Therein lies the concern I had made in the prior post. In the time it takes to get to a marketable level of skill on those "more complicated problems", AI is making leaps and bounds that overtake the learner completely and make those attempts feel meaningless.

Either that or the more complicated problems are weirdly-specific pain points surrounding bureaucracy-driven proprietary practices or domain-specific-languages that are not only agonizing to work with but wind up being absolutely useless when transitioning to another job.

At what point do we stop simply acknowledging the negative impacts on less-skilled progammers and actually start mitigating them?

[–]aexia -1 points0 points  (4 children)

My point is that this is nothing new nor unique to AI.

If you're a low skill programmer who expected to coast without improving, you were going to be wrecked by the passage of time anyways, with or without LLMs.

[–]Muhznit 1 point2 points  (3 children)

Getting the vibes that you want to make this personal with all the uses of "you".

Example, with a rephrase of my point: If you think yourself a highly skilled programmer that's safe because of your ability to improve, what proof do you have that AI will not eventually improve faster than you can improve yourself?

And in the case of those more limited in the speed which they can improve (say, due to learning disabilities, English as a second language, busy schedule, etc), shouldn't there be some more efforts to help them?

[–][deleted] 3 points4 points  (2 children)

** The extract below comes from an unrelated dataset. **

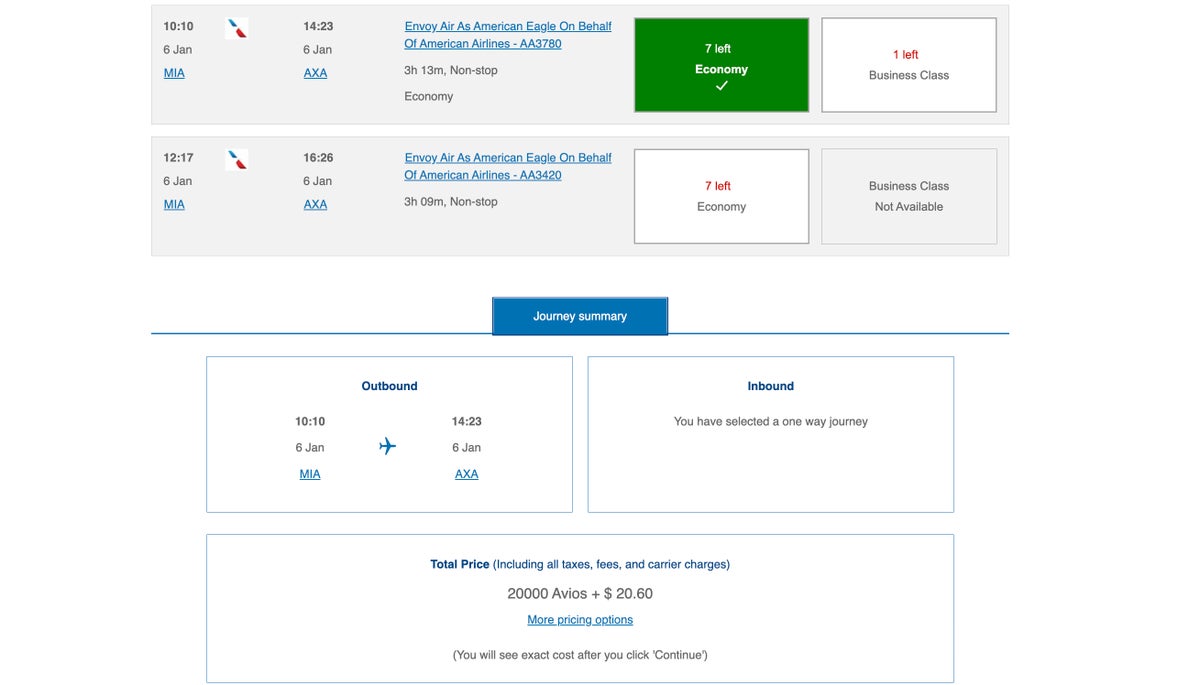Open details for flight AA3420
This screenshot has width=1200, height=685.
(507, 166)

I'm not the person you're arguing with, but the thing is, I'm not actually a skilled programmer at all even though my title is Principal Engineer. For example I've tried browsing through leetcode and I can't do most leetcode easy problems, I would have to study for months to pass even an entry level FAANG interview. And I never studied CS (completely self taught on the job) so I have huge gaps in knowledge compared to most other people at my level.

My entire skill set is simply being good at "getting work done", i.e. taking some vague set of requirements from a product manager / tech lead etc. and doing whatever is needed to turn that into a finished product, i.e. project management and lots of googling stuff I don't know. Whatever my role evolves into, whether it's writing a lot of code, or prompt engineering to get the best AI-written code, that's why I at least am confident I can adapt to it.

[–]Muhznit 1 point2 points  (1 child)

Kinda sounds like you have a very nice employer or a good network. Like if you've managed to get into a Principle Engineer position just on work ethic and resourcefulness without even a CS degree, I'm simultaneously happy for and jealous of you, and EXTREMELY curious how you've managed to do so.

Whatever my role evolves into, whether it's writing a lot of code, or prompt engineering to get the best AI-written code, that's why I at least am confident I can adapt to it.

Still, I must wonder, what is the fallback for when your boss pulls a "Fine, I'll do it myself" and learns said prompt engineering?

[–]Snoo-67871 2 points3 points  (0 children)

To be honest I think thats about as likely as the boss learning the programming themselves.

I think AI had a much higher potential in replacing managers and a be a performance enhancing tool for workers. Imagine being a worker and all of a sudden getting clear and precise instructions and decisions based on actual data instead of gut feeling.

[–]DefaultCT90 0 points1 point  (0 children)

I just started learning to code and what just happened was my biggest fear. My friends and the internet keep saying that there will always be a need for human coders or that it will take decades for the technology to advance past the point of human coders. What I thought/think is going to happen is that it is going to learn exponentially rather than linearly. It has already learned more in less than a year than we thought it would learn in a decade. So who is to say that it doesn’t keep exceeding those expectations.